While most newsjacking attempts went unnoticed, several were highly successful.
Newsjacking works when you have a tie to the story
The pattern is quite consistent – the more of a tie you have to the story, the better your success at newsjacking.
The location of the Prince Harry photos was the luxurious Encore Wynn Hotel. The owner of the hotel, Steve Wynn publicly waived the tens of thousands of dollars hotel bill, which got the Wynn into, by Google News count, 3,657 stories. For example, this one from the UK’s Daily Mail Living like a king: Prince Harry's £30,000 hotel bill 'waived' by Vegas billionaire is essentially a huge, free advertisement for the luxury Encore Wynn Hotel complete with descriptions and photos of the property as well as the royal suite.
This is a perfect example of newsjacking success. For the price of waiving a few hotel nights, the Wynn gets mentioned in thousands of stories. This isn't the first time that the Wynn has newsjacked. Here's another example I wrote about a few years ago: Wynn Resorts real-time Paris Hilton PR triumph.

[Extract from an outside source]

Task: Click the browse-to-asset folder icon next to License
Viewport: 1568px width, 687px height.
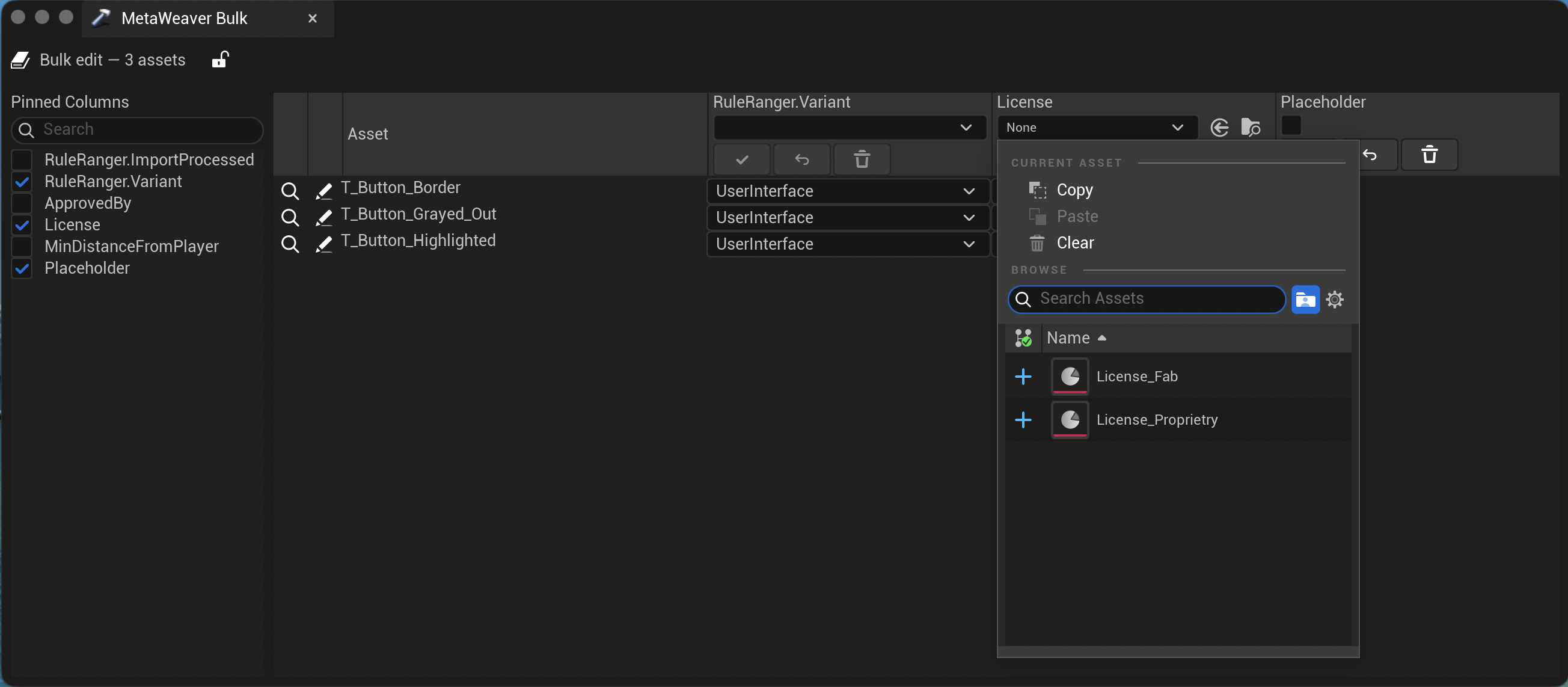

Another example of success was the $10 million offer made to Prince Harry by Steven Hirsch, CEO of Vivid Entertainment, to appear in a porn film titled The Trouble with Harry. The offer was shared with TMZ who wrote about it in a story titled Prince Harry Offered $10 Million to Bone on Film. If you click over to the story, you can see the actual written offer document, which makes for some fun reading. This story appeared in 642 mainstream media stories according to Google News.
Again, the Vivid Entertainment newsjack succeeded because the company produces pornographic films and Harry was caught in photos with his pants down. By sharing the actual offer with TMZ, the story was sure to be picked up in mainstream media.
Lessons from Prince Harry
The lesson learned here is if you want to newsjack successfully, you've got to have a legitimate tie to the story. If you do, and you put out there, journalists who are hungry for second paragraph content for their news reports may include you in their stories.
The other lesson, is you've got to be quick. Stories like this break in a matter of hours and if you dilly-dally, you won't be seen as reporters are writing their stories.